(Input records begins)

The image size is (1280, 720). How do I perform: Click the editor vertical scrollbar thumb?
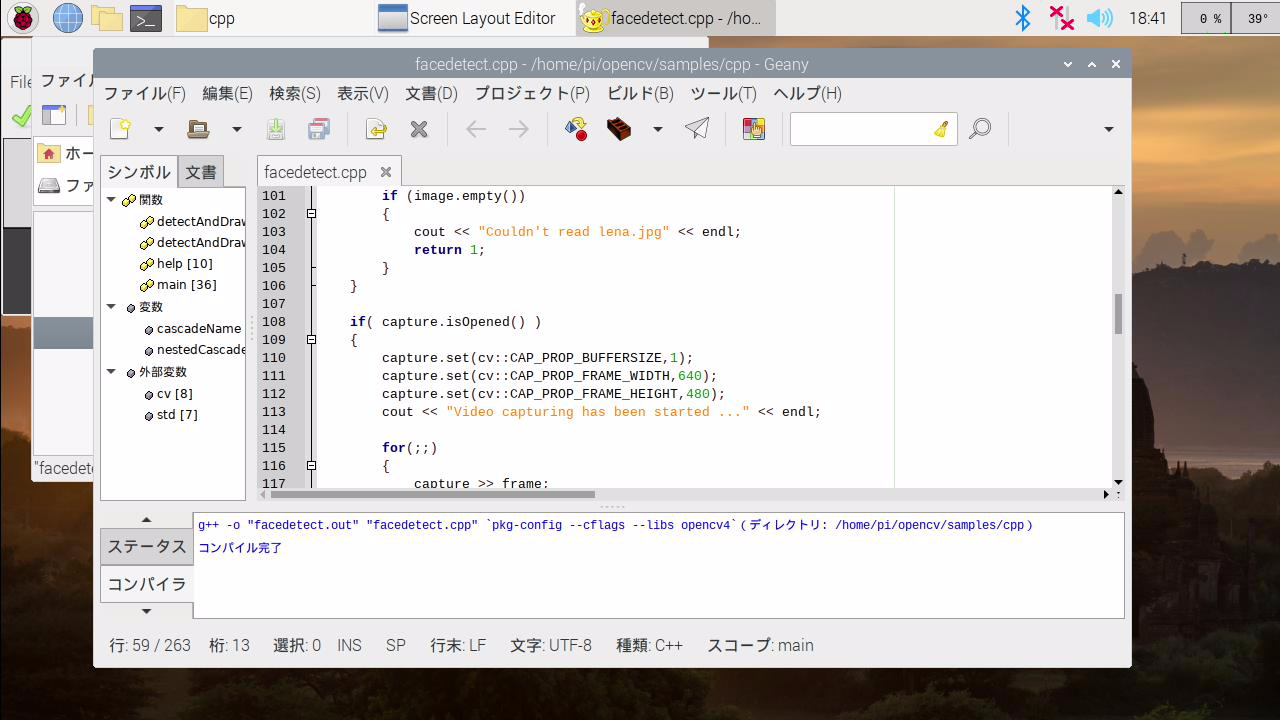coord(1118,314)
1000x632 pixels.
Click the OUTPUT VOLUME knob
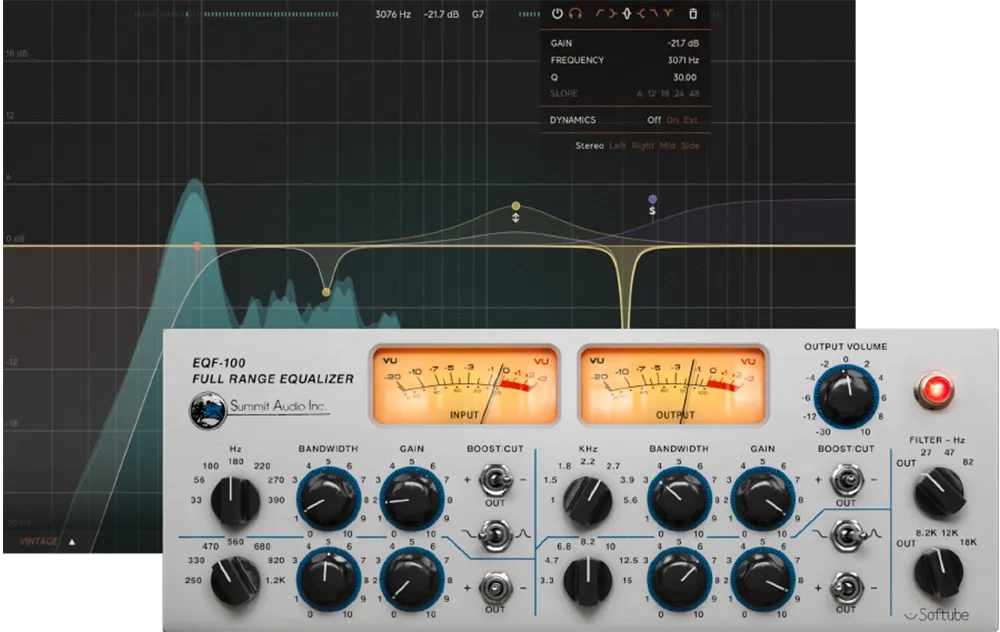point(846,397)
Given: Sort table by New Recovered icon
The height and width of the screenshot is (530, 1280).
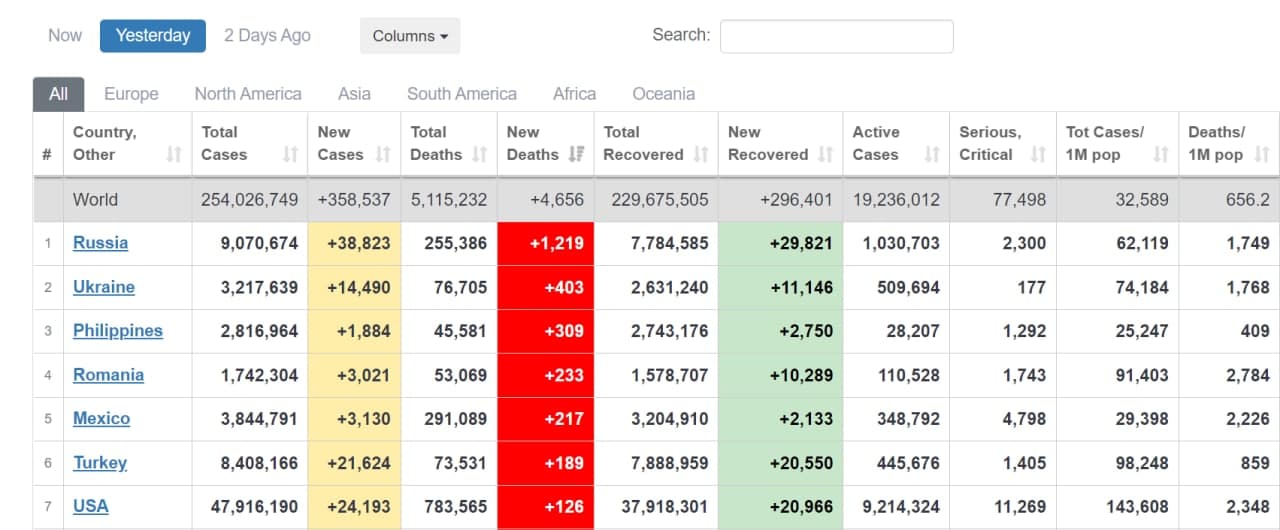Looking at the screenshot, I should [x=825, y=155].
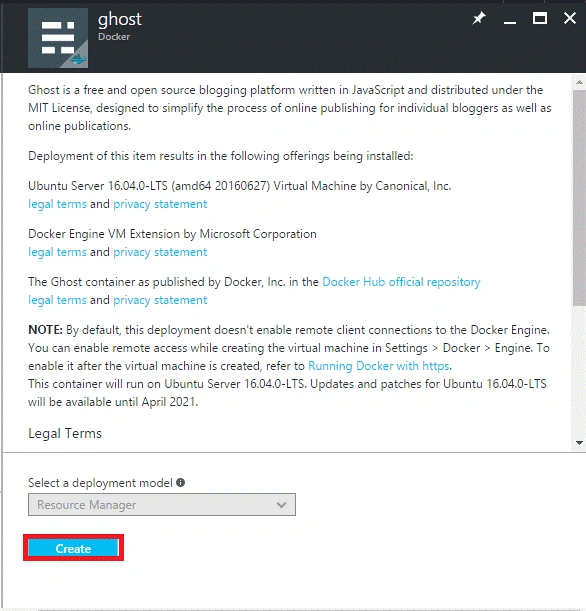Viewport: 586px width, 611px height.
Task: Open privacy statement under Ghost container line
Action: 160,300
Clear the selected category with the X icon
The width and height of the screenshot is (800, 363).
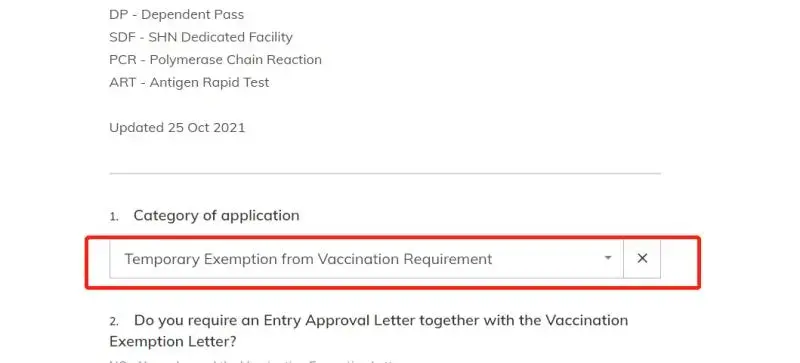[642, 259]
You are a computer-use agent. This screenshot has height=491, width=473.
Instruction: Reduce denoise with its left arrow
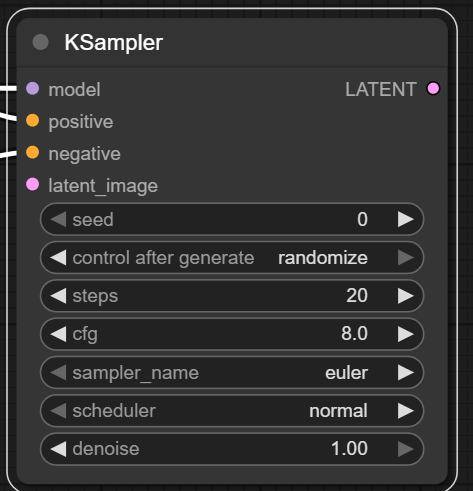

(Input records ends)

Instructions for the task >>
Copy out every entry above, character for character, excluding pictures.

Exercise output >>
The image size is (1280, 720). How do I perform: Click the editor vertical scrollbar thumb?
coord(1118,314)
1000x632 pixels.
Click the OUTPUT VOLUME knob
point(846,397)
Given: Sort table by New Recovered icon
The height and width of the screenshot is (530, 1280).
Looking at the screenshot, I should [x=825, y=155].
Viewport: 586px width, 611px height.
Task: Open privacy statement under Ghost container line
Action: 160,300
Clear the selected category with the X icon
The width and height of the screenshot is (800, 363).
[642, 259]
You are a computer-use agent. This screenshot has height=491, width=473.
Instruction: Reduce denoise with its left arrow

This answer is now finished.